During a surreal scene in May, elusive bands of schoolchildren skittered down streets almost playfully—chased by police with batons and dogs. Eventually they and many other nonviolent resisters were clubbed or smacked down by high-powered fire hoses or just dragged into paddy wagons off to jail. Breaking through the bedlam, through the singing and screaming and blaring of sirens, was what biographer Stephen B. Oates framed as the “haunting voice” of Dr. Martin Luther King:
We must say to our white brothers all over the South who try to keep us down: We will meet your physical force with soul force. We will not hate you…. Do to us what you will. Threaten our children and we will still love you…. Bomb our homes and go by our churches early in the morning and bomb them if you please, and we will still love you.
King projected through his megaphone not only a resoluteness, but also a longing for what he limned on other occasions as “the beloved community.” This vision of social communion is usually gleaned from his iconic “I Have a Dream” speech at the Lincoln Memorial in August 1963, but King invoked the concept as early as 1955. At the time he declared that the purpose of the Montgomery Bus Boycott was nothing less than “reconciliation … redemption … the creation of the beloved community.”
A Movement’s Theology
Before King came along, the theme had kicked around Protestant theology for decades, more or less as a shibboleth of theological optimism. King gave the idea a certain soberness, and as University of Virginia theologian Charles Marsh notes, he infused it with moral urgency.

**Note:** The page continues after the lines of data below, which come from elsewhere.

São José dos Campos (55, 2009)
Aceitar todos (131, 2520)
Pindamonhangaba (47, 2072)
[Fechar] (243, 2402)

In his hands, the beloved community became the “realization of divine love in lived social relation,” in Marsh’s words—never fully realized but always an object of human striving. Marsh (his 2005 book is The Beloved Community: How Faith Shapes Social Justice, from the Civil Rights Movement to Today) and other writers have shown how the motif threaded through King’s writings and speeches until the end. It gave the freedom struggle its theological trajectory.
King had rooted the principle partly in what he considered a fact of human existence, that we are social by nature, interdependent with one another. “The solidarity of the human family” were words he frequently spoke in this vein, Kenneth L. Smith and Ira G. Zep observed in their 1974 book Search for the Beloved Community.
He could see the obstacles ahead. While battling legal segregation, King contemplated a future, subtler enemy: “spiritual segregation,” the mistrust and distance between blacks and whites that would continue to forestall a beloved community.
Not even racial harmony would usher in the great community, in his mind (as he made clear in his 1967 book Where Do We Go From Here: Chaos or Community?). A further requirement was economic justice, a bridging of chasms between rich and poor.
Fast Forward
Earlier this month, the Brookings Institution and the Public Religion Research Institute released the results of an opinion poll casting light on simmering resentments in the body politic.
For instance, a (slim) majority of white Americans polled—51 percent—agreed with the statement, “Today discrimination against whites has become as big a problem as discrimination against blacks and other minorities.” Among those who say Fox News is their most trusted source of information, 70 percent held the same view.
What lies behind this myopia might be hard to pinpoint. Economic anxiety? An African American president? Recollections of purely race-based affirmative action? Or simply, the unrealized dream of a beloved community.
King himself seemed to think this community would always be not yet. At times he made it sound like a spiritual construct to be made flesh in the Kingdom of God. He also wielded the phrase when preaching about the endless struggle against evil, in which God ultimately prevails, as Smith and Zepp pointed out.
Less cosmically, King had faith in the human capacity to approximate the beloved community, here and now. He saw the civil rights movement, spanning racial lines, as a microcosm of the ideal.
Detecting a Pulse
Where are the signs of such approximation today?
Earlier this year the New York Times ran an eye-opening series titled “Race Remixed,” which explored interracial marriage and the growing numbers of mixed-race Americans. Surely this is a mark of spiritual integration.
Beyond race, polls for over two decades have shown that lopsided majorities of Americans favor higher minimum wages for the poorest workers. Whatever one might think of the wisdom of such a proposal, the impulse is a moral one. It’s an instance of social solidarity, not economic self-interest. Boosting the bottom wage would give no direct lift to most wage earners.